According to Donaco, coronavirus pandemic’s situation has negatively affected the financial performance of the brand. This gloomy picture stems from the fact that revenues of one of the largest operators in the Asia-Pacific region decreased by 95% as of June 30.

Moreover, the information that the current general director will leave his post starting on August 4 only adds fuel to the fire. It seems that without an effective manager, Donaco will find it very difficult to get out of this situation. As a reminder, incumbent CEO Paul Arbuckle has served in the position for 6 months. However, back in December of last year, he announced that he was planning to resign.

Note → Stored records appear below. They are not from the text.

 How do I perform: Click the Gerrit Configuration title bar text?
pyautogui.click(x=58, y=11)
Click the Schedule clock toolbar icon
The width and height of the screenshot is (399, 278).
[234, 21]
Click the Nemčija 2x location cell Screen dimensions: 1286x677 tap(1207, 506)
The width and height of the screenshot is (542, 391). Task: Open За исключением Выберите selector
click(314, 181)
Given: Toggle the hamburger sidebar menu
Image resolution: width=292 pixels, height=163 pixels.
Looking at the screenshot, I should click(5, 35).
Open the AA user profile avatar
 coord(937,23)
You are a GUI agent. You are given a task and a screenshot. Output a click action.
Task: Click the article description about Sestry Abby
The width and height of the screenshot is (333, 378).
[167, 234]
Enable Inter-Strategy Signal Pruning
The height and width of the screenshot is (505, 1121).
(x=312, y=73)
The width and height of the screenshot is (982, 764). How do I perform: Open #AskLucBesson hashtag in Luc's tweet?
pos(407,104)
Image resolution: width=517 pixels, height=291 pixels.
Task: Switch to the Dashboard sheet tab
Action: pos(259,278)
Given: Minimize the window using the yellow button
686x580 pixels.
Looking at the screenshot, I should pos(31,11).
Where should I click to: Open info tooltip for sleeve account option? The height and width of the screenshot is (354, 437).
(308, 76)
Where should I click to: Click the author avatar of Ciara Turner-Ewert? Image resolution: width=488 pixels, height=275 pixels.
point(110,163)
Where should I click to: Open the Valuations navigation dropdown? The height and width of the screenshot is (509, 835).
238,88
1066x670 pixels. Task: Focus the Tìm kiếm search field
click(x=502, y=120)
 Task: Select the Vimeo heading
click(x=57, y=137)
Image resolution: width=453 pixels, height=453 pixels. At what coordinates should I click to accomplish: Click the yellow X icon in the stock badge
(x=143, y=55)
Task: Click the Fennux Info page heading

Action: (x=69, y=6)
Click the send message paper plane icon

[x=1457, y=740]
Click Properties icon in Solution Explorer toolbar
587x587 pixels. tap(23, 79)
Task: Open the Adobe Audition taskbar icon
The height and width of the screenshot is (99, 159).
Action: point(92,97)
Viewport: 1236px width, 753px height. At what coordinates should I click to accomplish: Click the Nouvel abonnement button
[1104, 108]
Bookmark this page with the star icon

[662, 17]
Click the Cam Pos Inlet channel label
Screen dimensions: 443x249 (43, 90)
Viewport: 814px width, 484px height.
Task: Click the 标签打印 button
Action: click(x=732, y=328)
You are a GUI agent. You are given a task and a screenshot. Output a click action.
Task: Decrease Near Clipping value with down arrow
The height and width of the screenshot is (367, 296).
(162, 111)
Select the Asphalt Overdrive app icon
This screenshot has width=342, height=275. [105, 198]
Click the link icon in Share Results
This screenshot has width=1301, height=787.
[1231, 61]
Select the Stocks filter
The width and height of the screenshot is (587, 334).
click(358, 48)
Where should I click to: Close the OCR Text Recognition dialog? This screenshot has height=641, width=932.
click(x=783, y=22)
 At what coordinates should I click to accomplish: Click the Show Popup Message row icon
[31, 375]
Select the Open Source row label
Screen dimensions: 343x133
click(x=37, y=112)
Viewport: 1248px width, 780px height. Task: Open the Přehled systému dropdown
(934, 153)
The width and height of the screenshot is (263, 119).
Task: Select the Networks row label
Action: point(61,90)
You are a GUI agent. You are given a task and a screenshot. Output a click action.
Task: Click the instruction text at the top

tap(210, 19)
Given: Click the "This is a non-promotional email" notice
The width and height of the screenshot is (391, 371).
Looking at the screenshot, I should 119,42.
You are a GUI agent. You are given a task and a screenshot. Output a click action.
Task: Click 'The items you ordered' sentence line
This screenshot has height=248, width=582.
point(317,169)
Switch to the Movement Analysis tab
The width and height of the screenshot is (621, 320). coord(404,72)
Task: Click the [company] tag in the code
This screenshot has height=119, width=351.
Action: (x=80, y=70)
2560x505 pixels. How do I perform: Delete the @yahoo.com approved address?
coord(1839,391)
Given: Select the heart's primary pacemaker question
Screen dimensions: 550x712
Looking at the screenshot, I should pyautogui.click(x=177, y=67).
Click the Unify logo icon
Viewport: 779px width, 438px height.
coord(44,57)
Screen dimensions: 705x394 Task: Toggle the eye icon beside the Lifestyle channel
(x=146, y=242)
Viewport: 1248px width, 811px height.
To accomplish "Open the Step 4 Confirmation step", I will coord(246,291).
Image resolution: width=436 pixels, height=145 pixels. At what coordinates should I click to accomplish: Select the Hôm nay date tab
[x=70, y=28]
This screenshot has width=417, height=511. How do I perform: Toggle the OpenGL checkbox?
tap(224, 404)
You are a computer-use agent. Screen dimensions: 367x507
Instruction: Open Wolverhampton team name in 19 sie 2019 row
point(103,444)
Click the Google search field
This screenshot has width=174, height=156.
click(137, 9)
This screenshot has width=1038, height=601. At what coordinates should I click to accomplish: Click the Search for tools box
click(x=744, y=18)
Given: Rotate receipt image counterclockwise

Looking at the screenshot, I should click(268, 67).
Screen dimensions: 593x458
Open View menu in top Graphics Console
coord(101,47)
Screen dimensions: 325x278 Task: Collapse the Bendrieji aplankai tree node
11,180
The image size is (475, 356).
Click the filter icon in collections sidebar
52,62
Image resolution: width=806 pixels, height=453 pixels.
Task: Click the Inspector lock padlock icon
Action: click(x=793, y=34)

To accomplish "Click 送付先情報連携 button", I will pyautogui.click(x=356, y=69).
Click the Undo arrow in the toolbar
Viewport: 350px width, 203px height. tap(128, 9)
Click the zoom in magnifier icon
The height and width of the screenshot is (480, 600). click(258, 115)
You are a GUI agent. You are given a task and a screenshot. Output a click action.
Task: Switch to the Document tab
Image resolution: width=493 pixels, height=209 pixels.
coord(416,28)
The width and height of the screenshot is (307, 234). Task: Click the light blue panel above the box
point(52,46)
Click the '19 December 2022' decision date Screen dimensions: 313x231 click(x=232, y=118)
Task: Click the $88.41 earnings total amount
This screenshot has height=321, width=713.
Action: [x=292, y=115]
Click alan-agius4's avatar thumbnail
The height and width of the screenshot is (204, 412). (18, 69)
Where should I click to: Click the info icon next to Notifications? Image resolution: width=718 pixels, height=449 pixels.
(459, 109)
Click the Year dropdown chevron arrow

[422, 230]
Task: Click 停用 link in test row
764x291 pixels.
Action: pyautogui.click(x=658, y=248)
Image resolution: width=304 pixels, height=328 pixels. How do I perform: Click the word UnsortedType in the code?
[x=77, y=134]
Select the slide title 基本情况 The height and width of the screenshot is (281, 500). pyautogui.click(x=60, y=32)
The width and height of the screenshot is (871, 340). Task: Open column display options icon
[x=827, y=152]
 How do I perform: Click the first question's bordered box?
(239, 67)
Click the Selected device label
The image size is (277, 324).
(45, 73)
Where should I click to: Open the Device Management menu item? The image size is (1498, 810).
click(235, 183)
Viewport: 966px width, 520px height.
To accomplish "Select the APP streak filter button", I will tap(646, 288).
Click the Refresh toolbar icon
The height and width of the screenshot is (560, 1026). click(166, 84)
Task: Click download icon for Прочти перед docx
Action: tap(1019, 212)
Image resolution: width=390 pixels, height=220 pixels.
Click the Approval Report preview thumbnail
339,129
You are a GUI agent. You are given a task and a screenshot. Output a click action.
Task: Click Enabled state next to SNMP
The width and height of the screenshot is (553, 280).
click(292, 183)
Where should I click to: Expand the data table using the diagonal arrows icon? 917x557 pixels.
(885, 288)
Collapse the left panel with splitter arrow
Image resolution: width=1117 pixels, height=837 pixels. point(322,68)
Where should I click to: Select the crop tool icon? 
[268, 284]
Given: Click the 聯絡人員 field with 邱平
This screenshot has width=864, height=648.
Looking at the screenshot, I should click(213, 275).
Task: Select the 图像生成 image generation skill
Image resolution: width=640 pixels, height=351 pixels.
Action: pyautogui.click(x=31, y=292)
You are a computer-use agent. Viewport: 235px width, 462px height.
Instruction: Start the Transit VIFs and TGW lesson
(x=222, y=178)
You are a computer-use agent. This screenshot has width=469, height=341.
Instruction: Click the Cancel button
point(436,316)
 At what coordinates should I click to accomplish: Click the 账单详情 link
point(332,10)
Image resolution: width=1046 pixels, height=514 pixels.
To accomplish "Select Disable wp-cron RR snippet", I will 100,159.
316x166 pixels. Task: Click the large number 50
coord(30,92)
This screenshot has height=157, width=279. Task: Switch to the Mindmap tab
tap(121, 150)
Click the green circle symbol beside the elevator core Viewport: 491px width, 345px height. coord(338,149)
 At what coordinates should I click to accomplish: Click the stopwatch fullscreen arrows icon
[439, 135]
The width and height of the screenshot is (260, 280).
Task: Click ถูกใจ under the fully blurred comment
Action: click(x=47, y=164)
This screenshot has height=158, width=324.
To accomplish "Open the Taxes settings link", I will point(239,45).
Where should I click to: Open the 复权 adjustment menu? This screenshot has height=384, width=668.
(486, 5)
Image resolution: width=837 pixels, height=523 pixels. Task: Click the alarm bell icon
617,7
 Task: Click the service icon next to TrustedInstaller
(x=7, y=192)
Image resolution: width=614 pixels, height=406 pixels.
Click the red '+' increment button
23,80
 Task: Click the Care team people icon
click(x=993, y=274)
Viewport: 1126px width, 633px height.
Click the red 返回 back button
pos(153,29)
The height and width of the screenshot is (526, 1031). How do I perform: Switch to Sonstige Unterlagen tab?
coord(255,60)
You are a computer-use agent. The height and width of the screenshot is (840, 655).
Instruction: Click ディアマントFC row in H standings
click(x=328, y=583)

According to the data, which ended up in the hands of ASX, the operator’s quarterly revenue was $642,000. Meanwhile, the receipt for the same period last year reached $14.45 million. If we pay attention to interest, taxes, depreciation, and amortization indicator (EBITDA), here, Donaco also expected a sharp decline to minus indicators of -2.13 million dollars. Although, this indicator reached +3.41 million dollars just a year ago.

Current developments are due to the rampant coronavirus pandemic. Casino operators around the world are experiencing a similar situation and are recording a drop in profits. According to the official data, profit indicators for June fell dramatically because gambling establishments and hotels were limited since 2020.
The same goes for the issue of the border closure. Since the moment the DNAStar Vegas and Aristo International Hotel closed their doors, the company’s revenue has been rapidly falling every day.

Perhaps the best step that the company’s managers could take was a strategy to reduce operating costs. Currently, the company has at its disposal funds to support its operations in the equivalent of $9 million. That is why management is taking desperate steps to ensure that this amount is sufficient to cover all necessary capital expenditures and monthly charges, reaching up to $900,000.

Every day, it becomes evident that the absence of an experienced specialist in the CEO position can only exacerbate an already unstable and challenging situation. Currently, the incumbent CEO continues to perform his duties while the company is desperately looking for a successor.

According to the official information that the company provided to ASX, the process of selecting a new leader is ongoing. Meanwhile, the supervisory board has already held several consultative meetings with some candidates. Currently, the board of directors has not yet made a final decision on a specific person.

Perhaps the only positive thing is that the company managed to complete the round of securities placement. The ASX received the relevant news on August 3. According to Donaco, this is nothing less than an offering of 1,235,389,382 shares at a par price of $0.025. The total amount of shares that became available to the market amounted to USD 30.88 million. The proceeds from the sale of shares will most likely be used to refill working capital and keep the company on the radar.

As a reminder, Donaco International Limited is one of the most prominent players in the segment of leisure and entertainment in the Asia-Pacific region. Currently, it has more than 100 gaming tables, 1400+ gaming machines, and 385 hotel rooms for receiving visitors.